**Passage:**
---------------
If we focus the analysis on Paracuellos and Persépolis,both works share a simple layout, as the vignettes are read in the conventional left-to-right and top-to-bottom manner, in contrast with the complexity of the topics it narrates. Both Paracuellos and volumes 1 and 2 of Persépolis narrate stories about childhood―volumes 1 and 2 of Persépolis―and more specifically about a childhood face to face with the horrors of History: its protagonists are direct witnesses of History or members of the first generation after the trauma. But while Persépolis has often been read as a humanist and liberal exaltation that speaks of universality, equality and noble purpose in human beings―childhood as a universal category of shared experiences, broken by the fights in the adult world―, Paracuellos distances itself from this claim to universality by the wealth of graphic detail.[14] Persépolis presents simplified strokes that underscore its comic-strip nature in order to attain a stronger identification of the reader with the character, while Paracuellos calls attention to the individuality of each child by giving them distinct traits.[15] Against the universalizing capacity of the autobiographical element in Persépolis, Paracuellos emphasizes the element of historical truth in each one of its biographical episodes. Since in many cases these are the children of the ‘reds’, the discourse cannot be universalized; these are not the experiences lived by all, but only by the children of the ‘guilty’: negation of the fallacy of fifty percent or we all suffer alike. While the traditional asylum centers, such as orphanages or children homes, based their admission criteria on condition of the children being orphans, abandoned or lacking resources, the Hogares de Auxilio Social added a special clause: “the moral conditions of the parents” (Cenarro 131), so that the children of families that did not respond to the moral expectations of the regime would be directed to the Hogares. Furthermore, Auxilio Social reserved itself the right to decide whether or not it would return the child to the family, which could imply the permanent loss of the minor.
---------------
**Data lines:**
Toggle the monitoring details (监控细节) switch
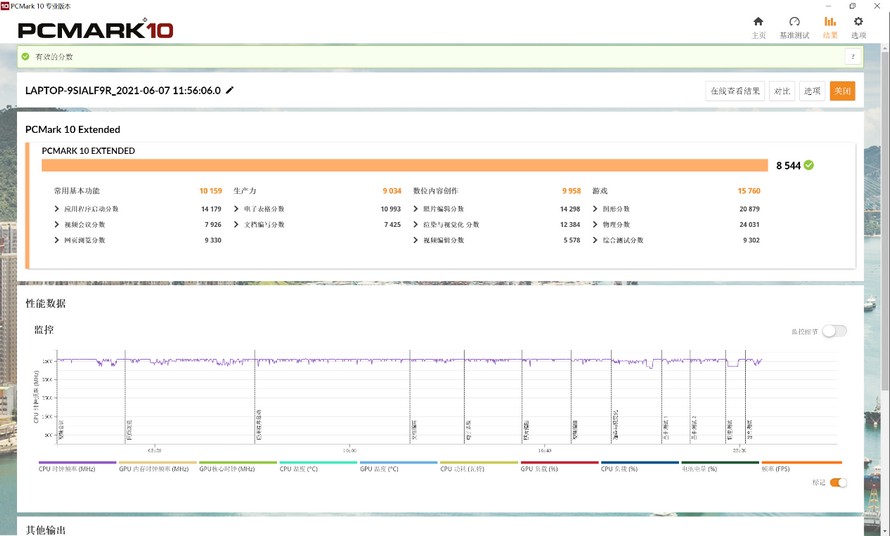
---------------
**Instructions for the task:**
Carry on the passage comparing Paracuellos and Persépolis, beginning after its final sentence. The listing above comes from a source unrelated to the passage.

**The answer:**
Thus Paracuellos and Persépolis confront the historical past as trauma and memory. Persépolis inscribes the personal history of Satrapis’ suffering as part of the history of Iran, reasserting through the history of her family―a Marxist and westernized family―the existence of a liberal progressive tradition in the country. In addition, being part of the recent increase in the number of testimonial and autobiographical writings by Iranian females in exile, Persépolis makes use of this type of writing to recover a national traumatic memory that has been severed by exile itself.  In a similar way, Paracuellos seeks to register the lives of the children in the Hogares de Auxilio Social within a History of Spain that has been mutilated by silence and oblivion during the first stage of the democratic period with regard to the Civil War and the Franco regime. Since the democratic pact of silence affected specially the thorniest aspects of the past, in particular the repression of the regime, the representation of the Hogares de Auxilio Social as a space of forced enclosure and gratuitous violence, acquires the status of denunciation and clarification of historical truth. Rejecting the education of the rationalist tradition from the Enlightenment―which was demonized on the grounds that it would result in skepticism and moral relativism―the psychiatry, psychology and education put in place at the service of the New Spain identified abandoned children with juvenile delinquents in order to justify the regulation of daily life, the need of a moral punishment that would lead to the reformation of the minor, conformance to the rules and the interventionism of teachers and caregivers.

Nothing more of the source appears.